Rose made it back to the house just barely in time for dinner. What a day it had been! Wasn't it amazing how fine the world could be when it was shared?

“Did something good happen today?” her dad asked, studying her beaming face.

Rose smiled and nodded, but she didn't try to explain. What could she say? Regina sat on the edge of her plate and was silent, too.

When Rose went upstairs to her room and shut the door, however, the argument began.

“You aren't going to sleep again tonight, are you?” Regina asked.

Something about the question made Rose cross. “Of course I'm going to sleep,” she said. “I sleep every night. Just like I eat every day. And I breathe, too. And I'm going to go on breathing. Every single minute.” She plopped the princess down on her bed, a little harder than she needed to.

“What's wrong with you humans?” Regina shouted in her shrill voice. “Don't you know better than—”

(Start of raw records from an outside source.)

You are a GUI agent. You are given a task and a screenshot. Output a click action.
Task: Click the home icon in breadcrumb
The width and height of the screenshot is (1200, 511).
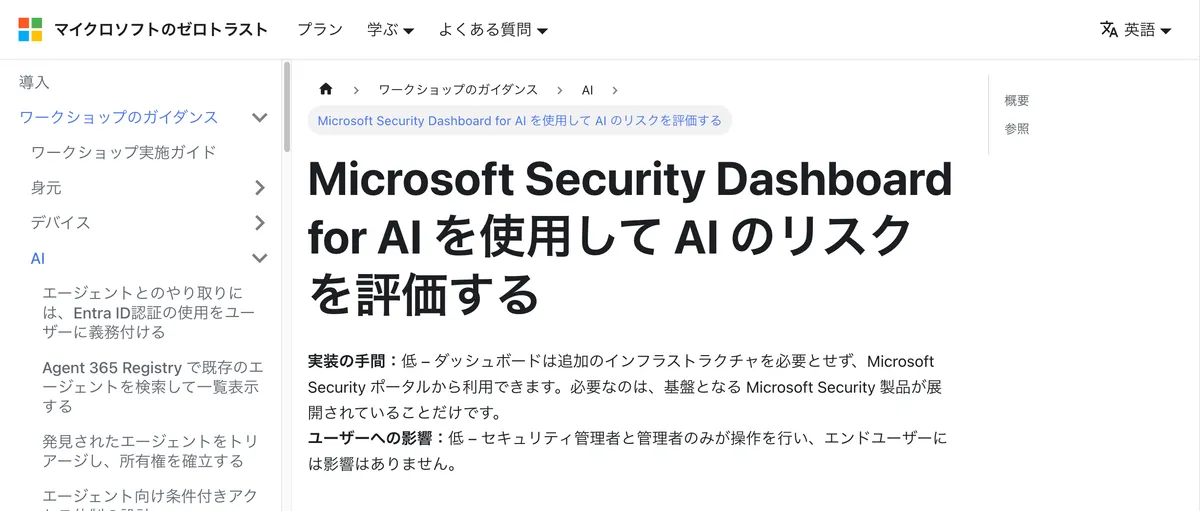(x=326, y=90)
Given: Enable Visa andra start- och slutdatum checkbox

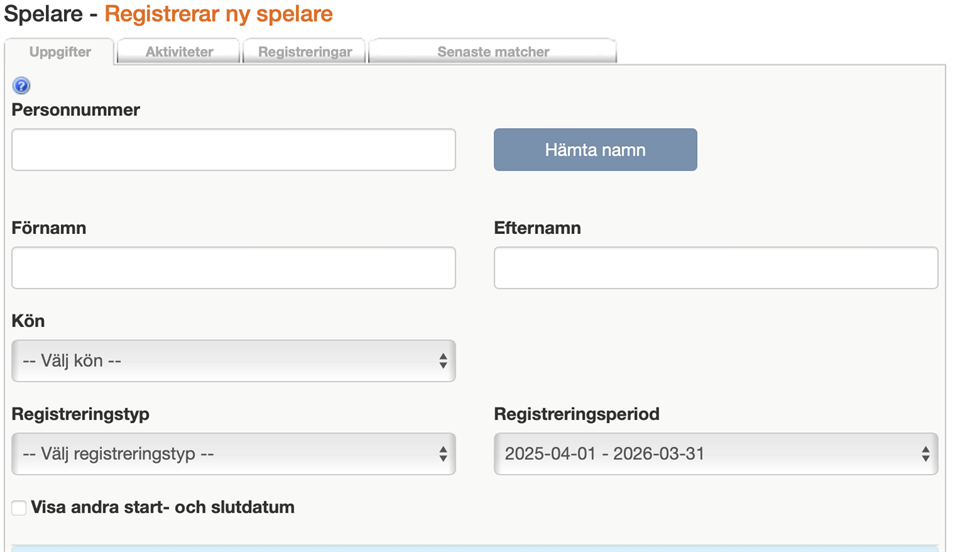Looking at the screenshot, I should 19,508.
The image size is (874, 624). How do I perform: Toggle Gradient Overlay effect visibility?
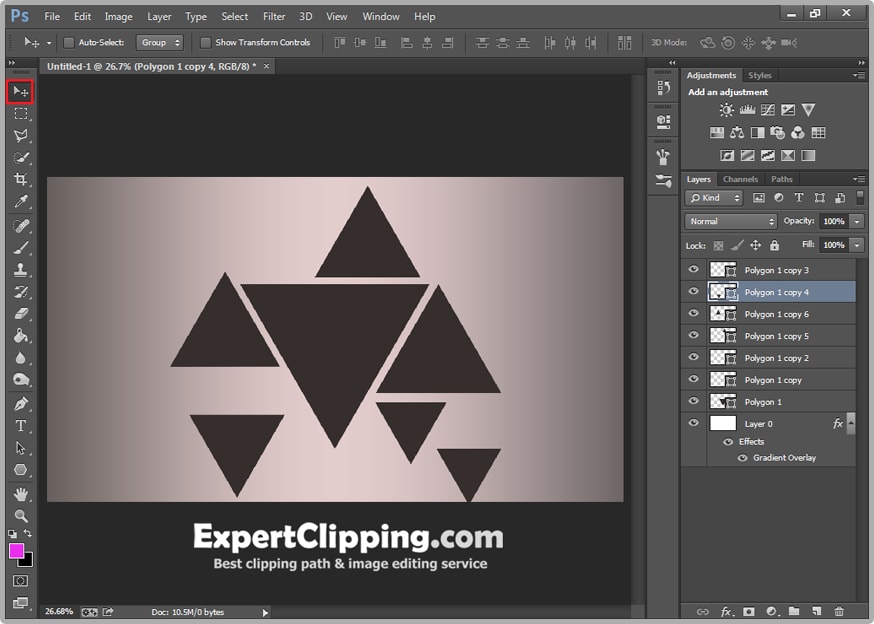click(x=742, y=458)
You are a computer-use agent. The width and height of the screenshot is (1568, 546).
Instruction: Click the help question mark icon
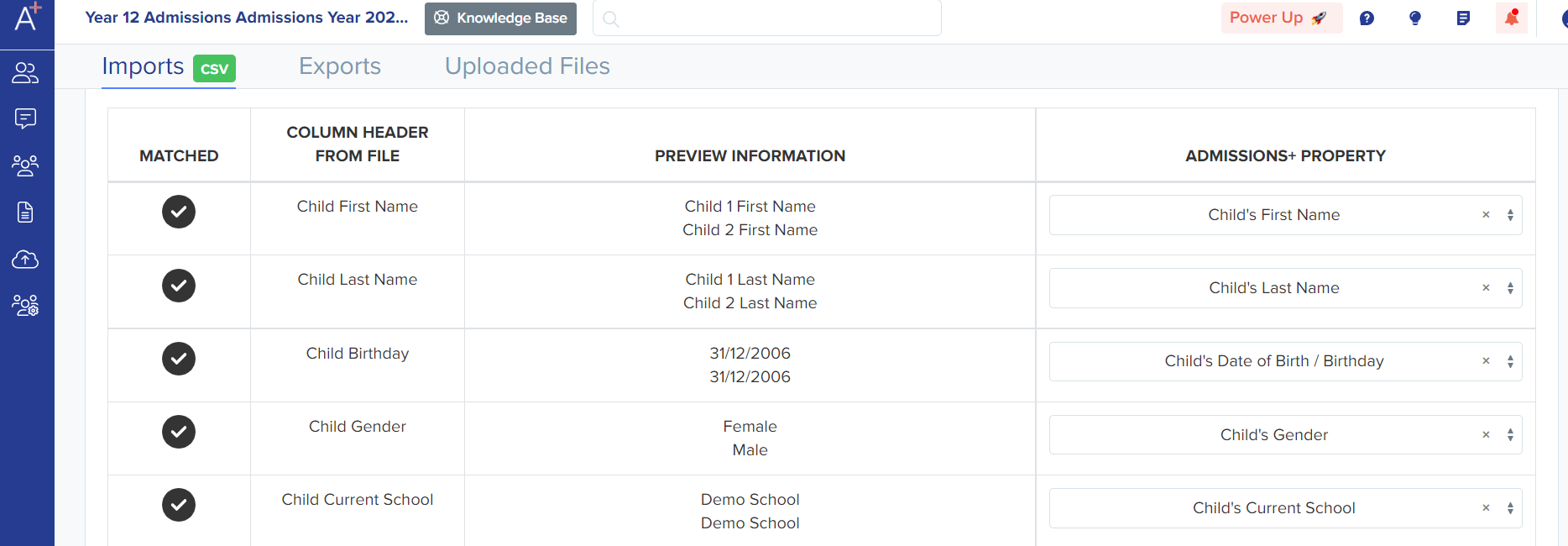click(x=1367, y=18)
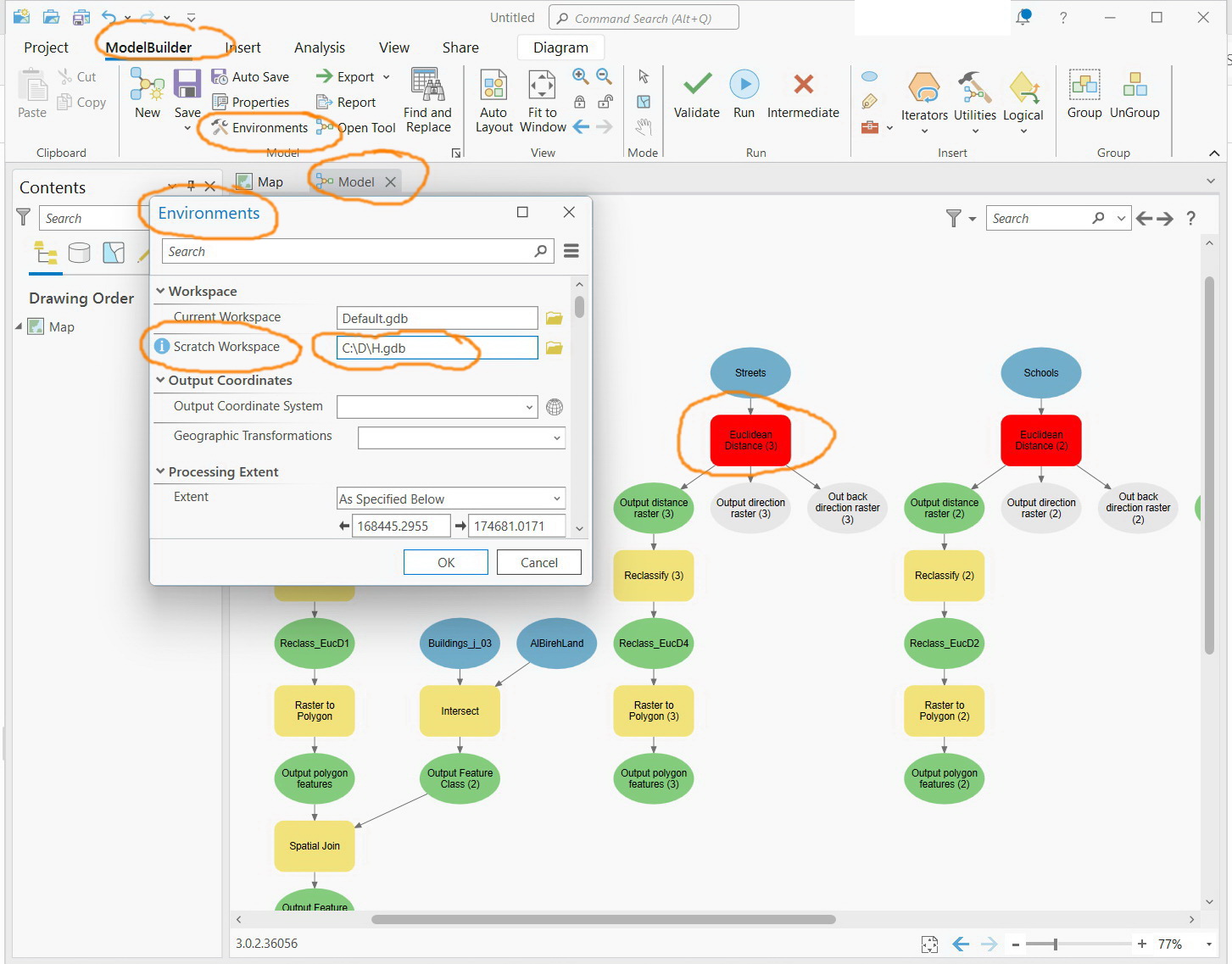The image size is (1232, 964).
Task: Browse folder for Scratch Workspace
Action: coord(555,348)
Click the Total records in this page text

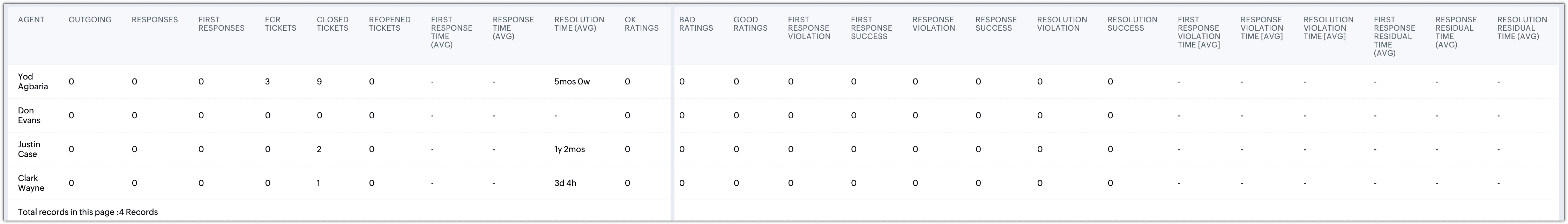point(88,212)
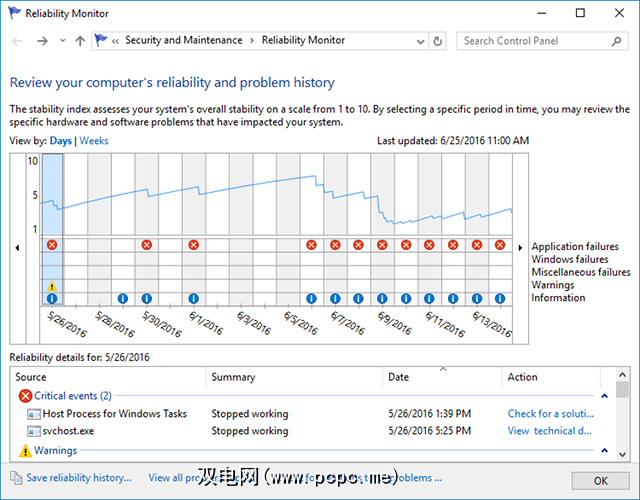The image size is (640, 500).
Task: Open the address bar history dropdown
Action: 421,41
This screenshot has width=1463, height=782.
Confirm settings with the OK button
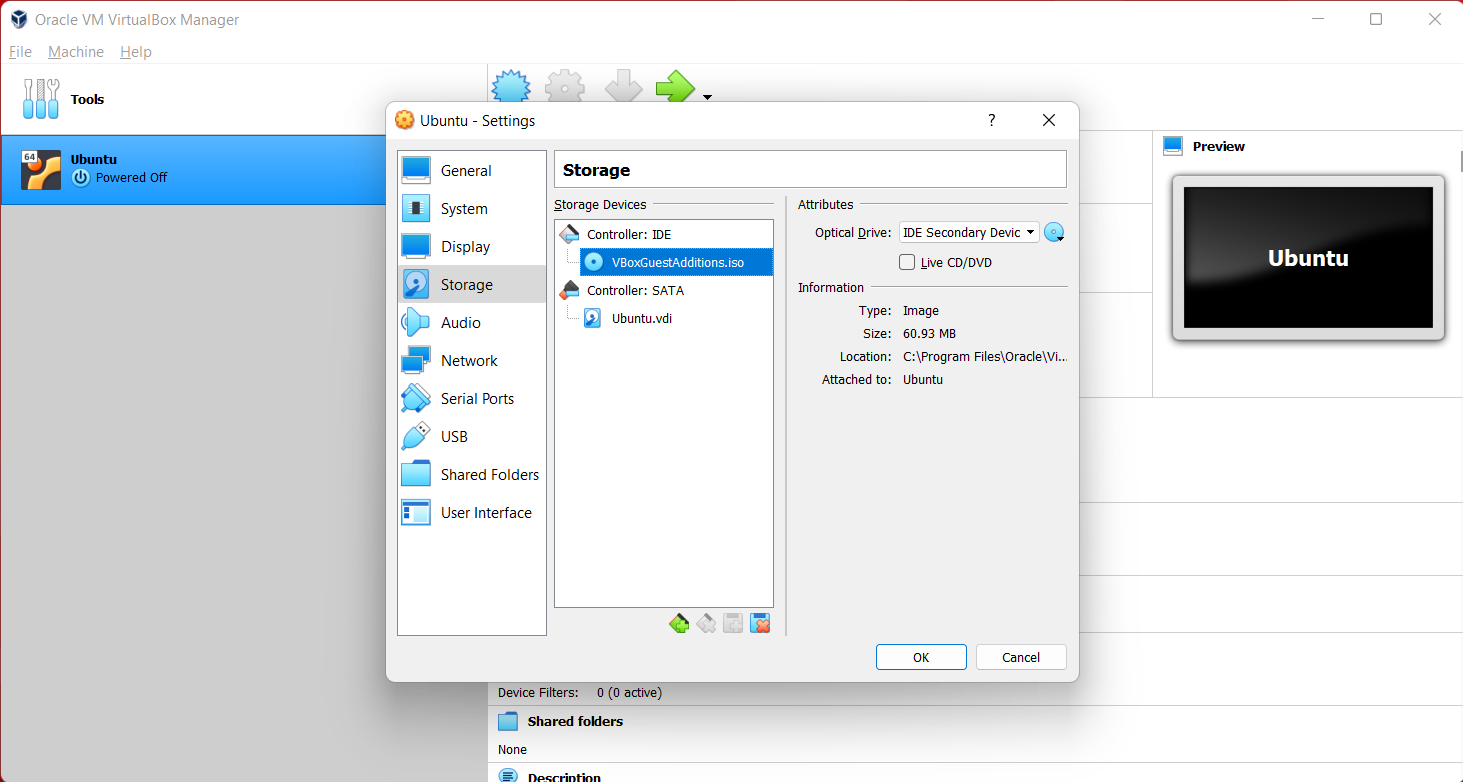click(x=920, y=657)
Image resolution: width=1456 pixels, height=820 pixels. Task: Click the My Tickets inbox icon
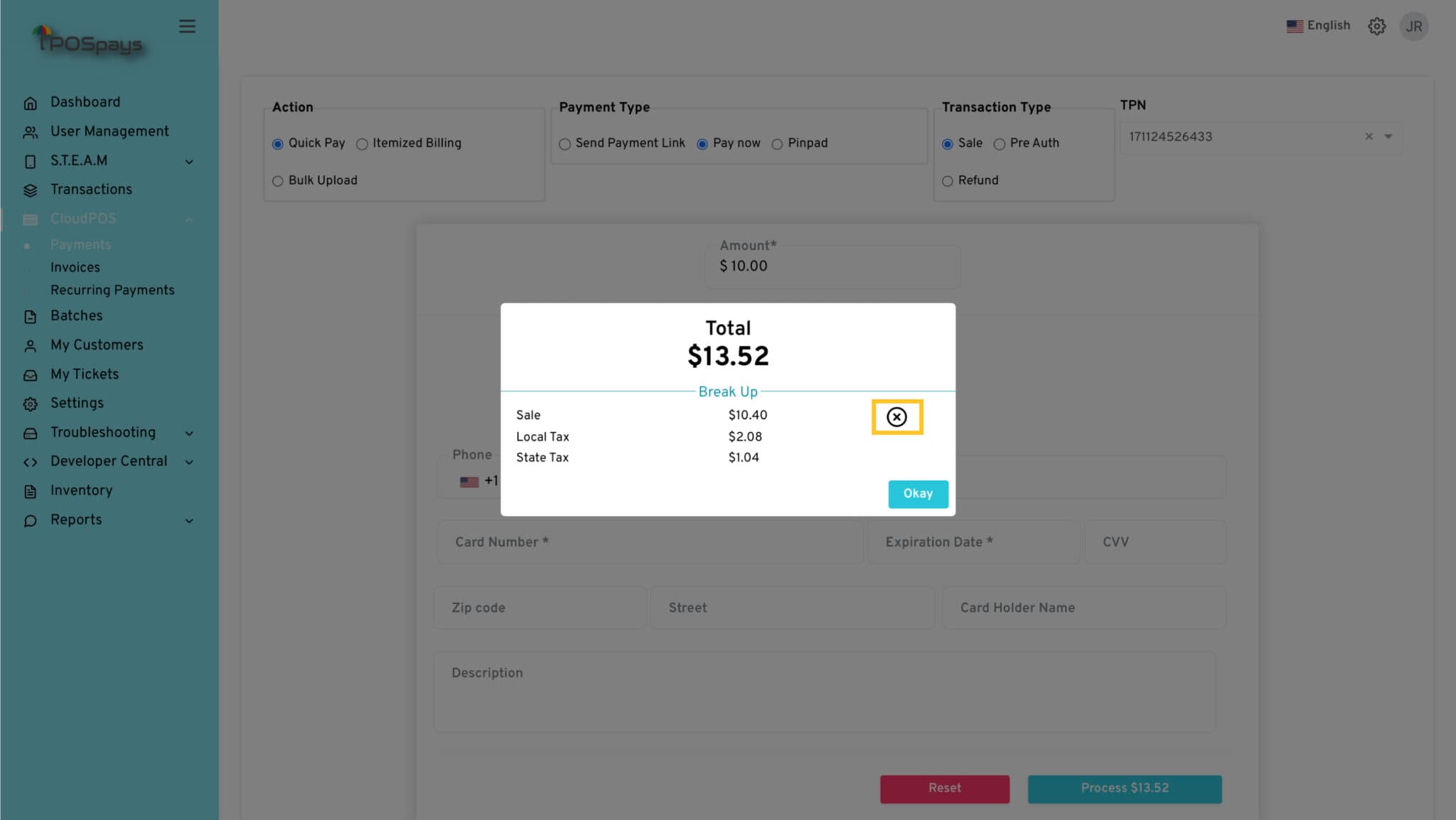pos(30,375)
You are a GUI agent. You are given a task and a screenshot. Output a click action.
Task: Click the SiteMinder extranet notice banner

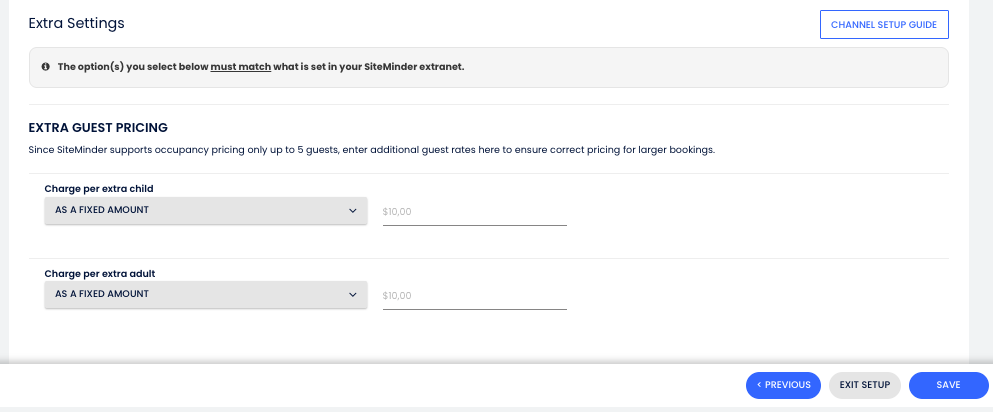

Rose looked up to see Sam standing in her doorway. He'd been late for dinner and held a plate in one hand, heaped with mashed potatoes and chicken and peas. “What's going on, pip-squeak?” he asked.

“Nothing,” Rose replied. She snatched Regina up and whipped her behind her back.

“It sounds like a regular ruckus.” Sam licked mashed potatoes off a chicken leg and took a big bite. His gaze traveled the room.

He'd missed dinner the last couple of nights because of baseball practice, so Rose hadn't yet had a chance to show him the doll. This hardly seemed the time for introductions, though.

Sam leaned against the doorjamb, filling the doorway. He was tall and big-shouldered and … Well, everything about him was the giant economy size. He had a bush of tangled curls, very much like Rose's.

His dark eyes searched her face. Clearly he was waiting for a better answer than “nothing.”

Rose tried again. “I was just … ah … I was practicing for the school play. I'm going to be a mouse, you know. One that gets its tail caught in a trap?” And she made her voice high and thin. “What's wrong with you humans?”
she squeaked. “Don't you know better—”

Sam laughed. Rose liked to make her brother laugh. His laugh was deep and as generously sized as he was.

He took another bite of the chicken but didn't take his eyes off her face. “What's that behind your back?” he asked.

“Behind my back?” Rose repeated. Even she could hear how guilty she sounded. Her voice squeaked again on the word
back
.

Sam said nothing. He just put the chicken leg down, wiped his fingers on his pants, and held out his hand. Rose barely hesitated before she gave up. She could often fool her father, sometimes her mother, but never Sam.

“It's just this old doll,” she said. She held Princess Regina out without letting go of her. She hoped the silly thing would stay quiet a bit longer. “I found her in the attic. And I was playing with her, talking for her, you know? The way
little kids
do.” She leaned heavily on
little kids
because she wanted Sam to see how unimportant it all was. Something for little kids, not for a big boy like him.

Princess Regina, for her part, seemed to have entered into the game. She lay rigidly in Rose's hand as if she'd gone to sleep again. Rose was pretty sure the doll was faking. At least she hoped she was.

But instead of glancing at her hand and then away again, Sam leaned close. His eyebrows rose
until they practically vanished into his dark curls. “You've found Princess Regina!” he said.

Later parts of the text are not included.